▶ **AIM**:
Find each line in the data below that contains the string "heading", and copy those lines. Case counts.

(Data items)
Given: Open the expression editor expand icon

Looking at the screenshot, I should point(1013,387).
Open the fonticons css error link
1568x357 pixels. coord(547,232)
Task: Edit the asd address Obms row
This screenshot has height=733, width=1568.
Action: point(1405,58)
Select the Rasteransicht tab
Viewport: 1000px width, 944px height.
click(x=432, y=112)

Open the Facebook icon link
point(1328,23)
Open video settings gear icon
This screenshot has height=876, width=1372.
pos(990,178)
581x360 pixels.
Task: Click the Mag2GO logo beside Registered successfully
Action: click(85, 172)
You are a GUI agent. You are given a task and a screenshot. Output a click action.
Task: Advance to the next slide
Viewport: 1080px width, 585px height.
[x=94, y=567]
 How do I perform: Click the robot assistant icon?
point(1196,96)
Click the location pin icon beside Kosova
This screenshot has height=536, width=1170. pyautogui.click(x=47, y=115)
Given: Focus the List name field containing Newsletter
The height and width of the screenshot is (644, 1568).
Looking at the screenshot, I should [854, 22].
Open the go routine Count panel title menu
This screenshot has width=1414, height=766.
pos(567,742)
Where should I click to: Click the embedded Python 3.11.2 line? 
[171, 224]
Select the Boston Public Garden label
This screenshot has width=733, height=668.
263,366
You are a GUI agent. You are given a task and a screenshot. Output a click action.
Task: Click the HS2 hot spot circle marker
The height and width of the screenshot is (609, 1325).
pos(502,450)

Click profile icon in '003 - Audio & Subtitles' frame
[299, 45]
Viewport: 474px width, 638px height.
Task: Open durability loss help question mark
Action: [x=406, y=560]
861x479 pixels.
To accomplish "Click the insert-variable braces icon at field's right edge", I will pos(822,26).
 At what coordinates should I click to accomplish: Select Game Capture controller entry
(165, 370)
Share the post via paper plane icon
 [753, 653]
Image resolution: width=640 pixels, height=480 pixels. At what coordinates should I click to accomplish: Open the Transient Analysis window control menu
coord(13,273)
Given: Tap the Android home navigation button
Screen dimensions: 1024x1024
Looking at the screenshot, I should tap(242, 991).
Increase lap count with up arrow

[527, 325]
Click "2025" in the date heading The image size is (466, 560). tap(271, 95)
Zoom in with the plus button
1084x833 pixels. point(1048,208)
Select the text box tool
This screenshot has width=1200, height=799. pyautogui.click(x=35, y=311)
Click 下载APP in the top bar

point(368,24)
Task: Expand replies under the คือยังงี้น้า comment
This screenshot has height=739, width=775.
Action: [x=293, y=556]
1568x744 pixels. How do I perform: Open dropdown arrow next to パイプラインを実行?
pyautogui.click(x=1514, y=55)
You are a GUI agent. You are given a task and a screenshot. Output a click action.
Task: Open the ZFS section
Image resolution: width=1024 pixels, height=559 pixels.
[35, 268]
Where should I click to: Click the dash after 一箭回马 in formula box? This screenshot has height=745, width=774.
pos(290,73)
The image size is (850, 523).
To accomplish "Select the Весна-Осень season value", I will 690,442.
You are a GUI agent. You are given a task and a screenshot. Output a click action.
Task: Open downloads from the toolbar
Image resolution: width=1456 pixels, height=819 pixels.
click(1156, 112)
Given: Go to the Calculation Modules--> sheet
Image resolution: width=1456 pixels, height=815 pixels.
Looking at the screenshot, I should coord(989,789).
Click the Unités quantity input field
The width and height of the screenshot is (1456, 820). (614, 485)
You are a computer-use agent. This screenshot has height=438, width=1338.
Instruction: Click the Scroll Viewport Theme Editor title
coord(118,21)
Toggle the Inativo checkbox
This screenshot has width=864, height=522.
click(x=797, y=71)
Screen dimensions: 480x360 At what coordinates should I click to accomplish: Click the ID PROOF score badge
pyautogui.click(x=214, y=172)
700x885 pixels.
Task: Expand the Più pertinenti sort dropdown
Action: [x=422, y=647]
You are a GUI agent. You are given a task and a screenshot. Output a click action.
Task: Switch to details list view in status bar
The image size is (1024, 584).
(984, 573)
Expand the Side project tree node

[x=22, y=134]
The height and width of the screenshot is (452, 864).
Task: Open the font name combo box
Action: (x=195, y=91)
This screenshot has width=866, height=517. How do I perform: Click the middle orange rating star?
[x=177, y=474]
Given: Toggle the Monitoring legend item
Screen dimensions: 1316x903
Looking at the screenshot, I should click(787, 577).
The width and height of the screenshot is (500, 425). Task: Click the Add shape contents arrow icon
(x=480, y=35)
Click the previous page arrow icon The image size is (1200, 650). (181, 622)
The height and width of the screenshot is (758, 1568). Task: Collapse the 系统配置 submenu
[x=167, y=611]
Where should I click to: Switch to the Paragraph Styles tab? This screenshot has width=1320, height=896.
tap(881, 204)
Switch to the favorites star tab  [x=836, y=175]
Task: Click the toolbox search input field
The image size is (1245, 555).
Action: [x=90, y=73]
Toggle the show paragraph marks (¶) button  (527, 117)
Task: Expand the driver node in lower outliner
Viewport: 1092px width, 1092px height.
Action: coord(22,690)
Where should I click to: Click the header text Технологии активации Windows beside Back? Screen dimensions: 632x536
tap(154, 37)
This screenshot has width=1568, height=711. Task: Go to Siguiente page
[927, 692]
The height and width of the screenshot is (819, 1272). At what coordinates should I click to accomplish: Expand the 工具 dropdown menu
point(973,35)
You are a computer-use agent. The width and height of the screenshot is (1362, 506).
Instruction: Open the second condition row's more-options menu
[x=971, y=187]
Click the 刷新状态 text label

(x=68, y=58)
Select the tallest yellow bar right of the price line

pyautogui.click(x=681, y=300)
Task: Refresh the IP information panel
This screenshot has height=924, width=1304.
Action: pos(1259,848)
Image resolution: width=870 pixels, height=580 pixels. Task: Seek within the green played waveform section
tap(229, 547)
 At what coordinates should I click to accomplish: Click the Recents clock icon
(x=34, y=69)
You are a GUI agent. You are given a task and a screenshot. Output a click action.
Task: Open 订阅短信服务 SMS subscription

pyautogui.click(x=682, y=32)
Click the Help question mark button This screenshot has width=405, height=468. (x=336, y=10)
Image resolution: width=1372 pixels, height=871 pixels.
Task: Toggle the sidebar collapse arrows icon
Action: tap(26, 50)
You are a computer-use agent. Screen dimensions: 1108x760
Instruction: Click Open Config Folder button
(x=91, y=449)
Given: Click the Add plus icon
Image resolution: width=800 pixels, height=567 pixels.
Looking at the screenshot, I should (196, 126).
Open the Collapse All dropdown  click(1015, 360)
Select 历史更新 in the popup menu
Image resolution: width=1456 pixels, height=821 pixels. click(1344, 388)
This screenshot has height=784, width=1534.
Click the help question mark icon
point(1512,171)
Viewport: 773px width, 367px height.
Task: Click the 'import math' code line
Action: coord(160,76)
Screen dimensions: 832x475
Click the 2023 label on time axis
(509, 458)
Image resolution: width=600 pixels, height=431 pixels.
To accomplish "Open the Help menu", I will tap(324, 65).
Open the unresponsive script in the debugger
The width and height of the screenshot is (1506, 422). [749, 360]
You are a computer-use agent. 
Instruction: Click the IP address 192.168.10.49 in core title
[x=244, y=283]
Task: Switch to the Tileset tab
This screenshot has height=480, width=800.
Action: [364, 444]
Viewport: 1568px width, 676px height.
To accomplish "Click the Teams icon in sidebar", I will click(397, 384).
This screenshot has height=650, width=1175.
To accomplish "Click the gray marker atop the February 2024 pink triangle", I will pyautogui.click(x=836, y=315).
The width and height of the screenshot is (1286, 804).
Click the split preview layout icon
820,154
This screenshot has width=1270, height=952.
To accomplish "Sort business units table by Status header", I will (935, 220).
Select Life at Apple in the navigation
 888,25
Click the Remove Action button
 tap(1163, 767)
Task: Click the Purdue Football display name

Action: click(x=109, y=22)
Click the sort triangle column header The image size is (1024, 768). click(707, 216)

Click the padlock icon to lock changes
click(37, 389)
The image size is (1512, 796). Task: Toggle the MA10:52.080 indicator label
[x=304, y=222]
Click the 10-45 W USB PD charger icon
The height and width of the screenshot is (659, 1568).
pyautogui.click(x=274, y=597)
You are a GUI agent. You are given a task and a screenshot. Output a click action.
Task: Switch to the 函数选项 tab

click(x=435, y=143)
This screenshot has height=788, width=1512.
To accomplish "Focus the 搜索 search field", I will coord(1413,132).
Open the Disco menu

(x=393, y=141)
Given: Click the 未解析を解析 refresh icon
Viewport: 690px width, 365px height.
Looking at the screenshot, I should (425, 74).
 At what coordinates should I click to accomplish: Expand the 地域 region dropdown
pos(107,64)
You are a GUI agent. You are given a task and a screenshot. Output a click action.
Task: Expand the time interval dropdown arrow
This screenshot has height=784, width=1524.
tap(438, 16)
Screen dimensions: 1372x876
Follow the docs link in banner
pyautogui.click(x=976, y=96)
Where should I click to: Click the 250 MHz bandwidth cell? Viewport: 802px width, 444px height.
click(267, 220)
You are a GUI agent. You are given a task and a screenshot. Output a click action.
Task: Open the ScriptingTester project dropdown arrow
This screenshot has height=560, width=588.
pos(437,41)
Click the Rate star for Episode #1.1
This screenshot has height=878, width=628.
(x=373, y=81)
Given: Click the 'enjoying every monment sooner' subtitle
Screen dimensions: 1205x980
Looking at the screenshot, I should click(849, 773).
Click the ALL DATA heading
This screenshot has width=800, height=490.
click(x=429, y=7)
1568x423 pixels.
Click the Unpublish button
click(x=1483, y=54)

▶ **PROBLEM SOLUTION**:
Click "2025" in the date heading The image size is (466, 560). tap(271, 95)
Click the ALL DATA heading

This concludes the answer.